Officials detected no release of radiation at the Hanford Nuclear Reservation and no workers were injured, said Randy Bradbury, a spokesman for the Washington state Department of Ecology.
No workers were inside the tunnel when it collapsed, causing soil on the surface above to sink two to four feet over a 400 square foot area, officials said.
The tunnels are hundreds of feet long, with about eight feet of soil covering them, the U.S. Department of Energy said.
The cause of the collapse was not immediately known.
It was discovered as part of a routine inspection and occurred during a massive cleanup that has been under way since the 1980s and costs more than $2 billion a year. The work is expected to take until 2060 and cost more than $100 billion.

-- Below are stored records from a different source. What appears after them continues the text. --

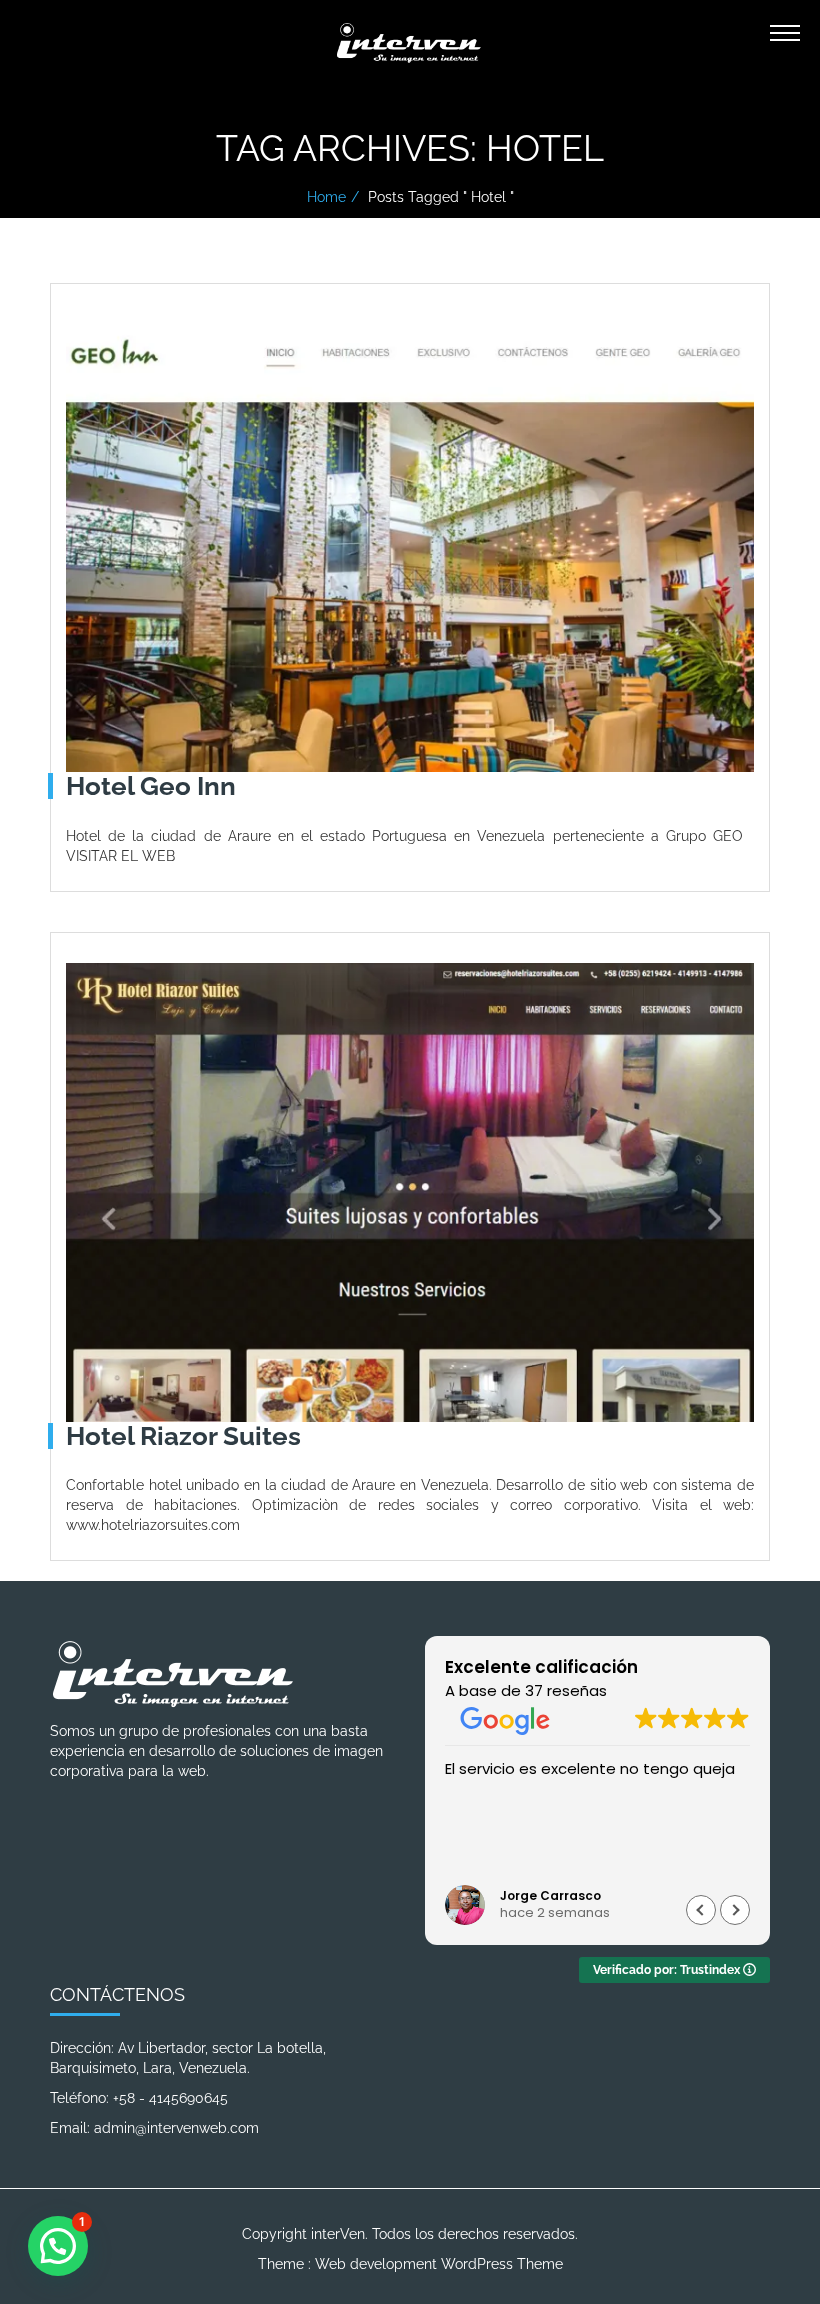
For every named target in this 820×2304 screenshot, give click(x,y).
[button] (735, 1910)
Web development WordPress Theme (439, 2264)
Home (326, 197)
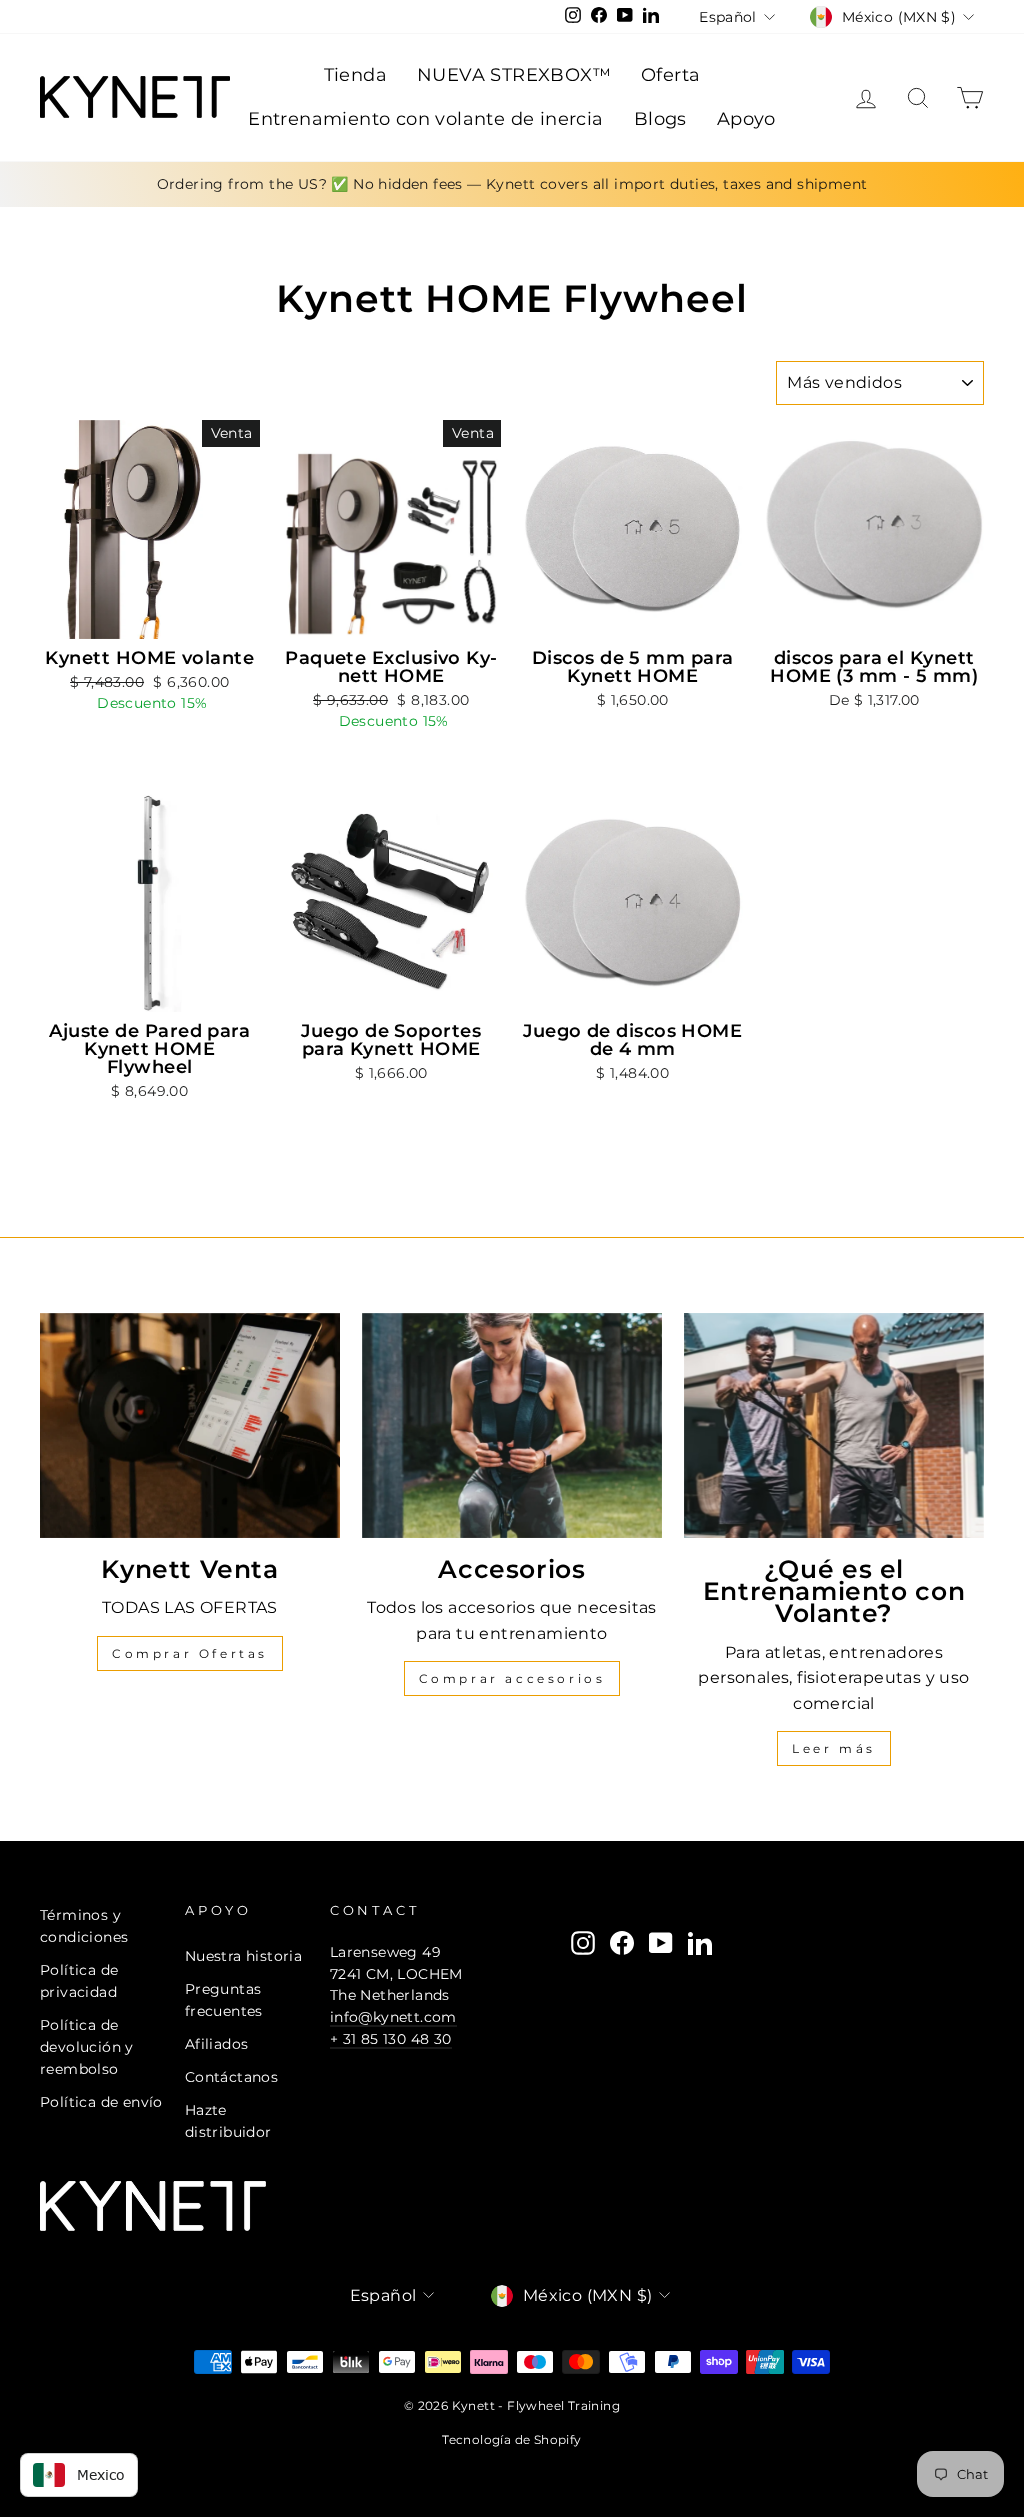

Hanford officials said they were studying the area of the collapse to determine how to create a barrier between the contaminated equipment in the tunnel and the outside air.
Workers near the site were evacuated and hundreds of others farther away were told to remain indoors for several hours, the federal agency said.
Non-essential workers among the labor force of 9,000 at the site were sent home early along a safe route.
"No action is currently required for residents of Benton and Franklin counties," the Energy Department said, referring to the nearly 300,000 residents near the site about 200 miles southeast of Seattle. "There is no indication of a release of contamination at this point."